私の意向を踏まえて印をつけていただいたのですが、ブライダル業界は仕事のやりがいが満たされるものの、それ以外の項目では少しだけ劣っていたんです。
今思えば「入社してほしい」というアピールの一環なので、当然自社が優位に立つように印をつけていたのでしょうが、そのときばかりは気持ちが揺らぎました。
ただ、実際に働いてみて、自分の選択は「間違っていなかった」と胸を張って言えます。
業界的に「お給料が安い」と言われることもありますが、私自身はそう思っていません。Plan・Do・Seeは成果が反映される環境で、お客様の幸せのために必死になった過程が、正しく評価されます。
会社によるところもあると思いますが、少なくとも私は、お給料がネックで働き方を変えたいと思ったり、転職をしたいと思ったりしたことは一度もありません。
また、関東で働きたかったのが本音ですが、「住めば都」ではありませんが、働き始めてみるとそこまで気にはなりませんでした。
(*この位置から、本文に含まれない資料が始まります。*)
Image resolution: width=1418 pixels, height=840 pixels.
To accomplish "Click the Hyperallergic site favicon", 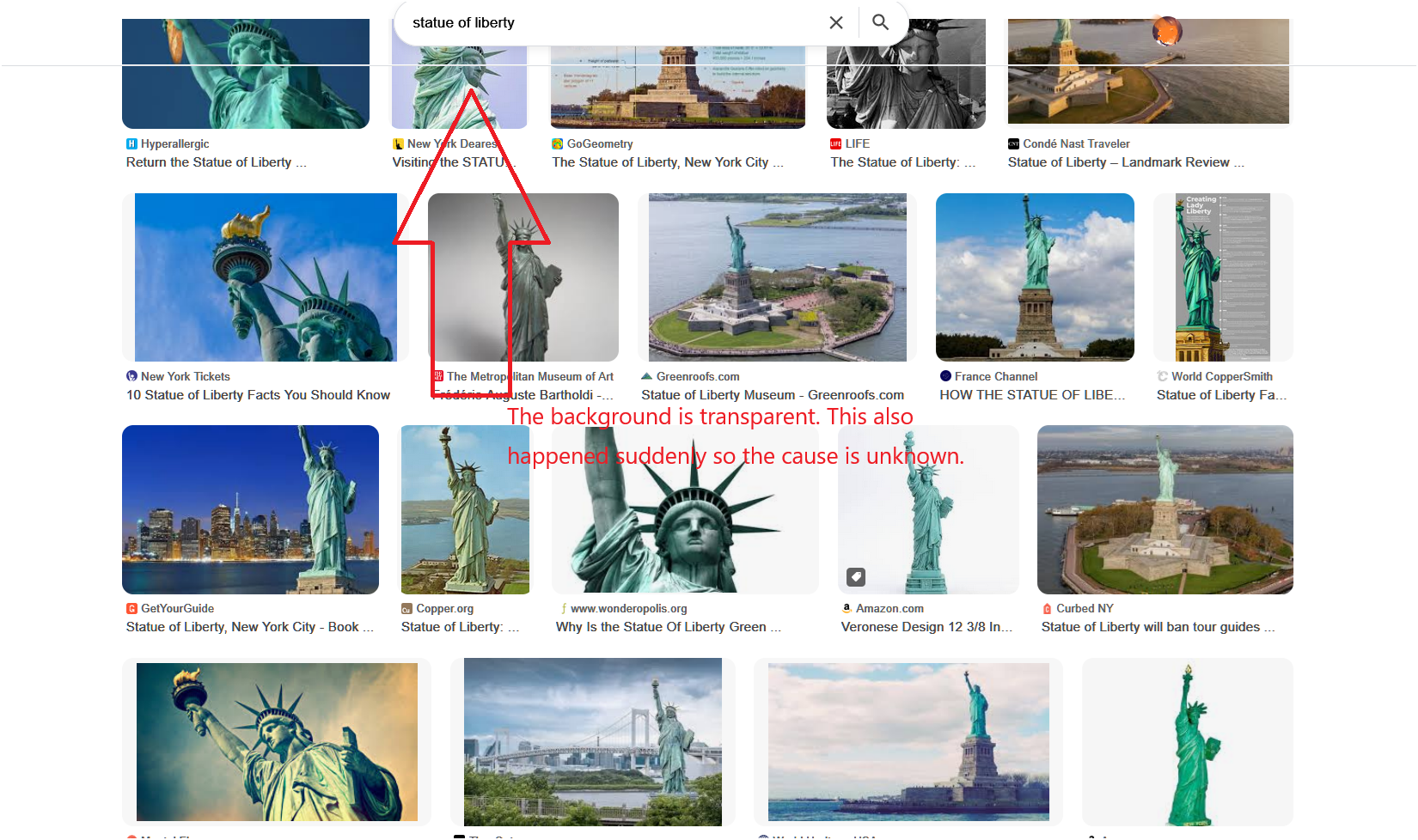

初めての一人暮らしで、仲のいい友人がいない環境で過ごすのは大変でしたが、仕事の相談ができる先輩たちに囲まれていたので、寂しさを感じることはなかったです。
そして何より、お客様の幸せに寄り添えるこの仕事に、私は誇りを持っています。
「幸せにできる人が増えるほど、 自分の幸せも増えていく」のが、ウェディングプランナーの魅力です。興味を持たれている方は、ぜひ挑戦してもらえたらと思っています。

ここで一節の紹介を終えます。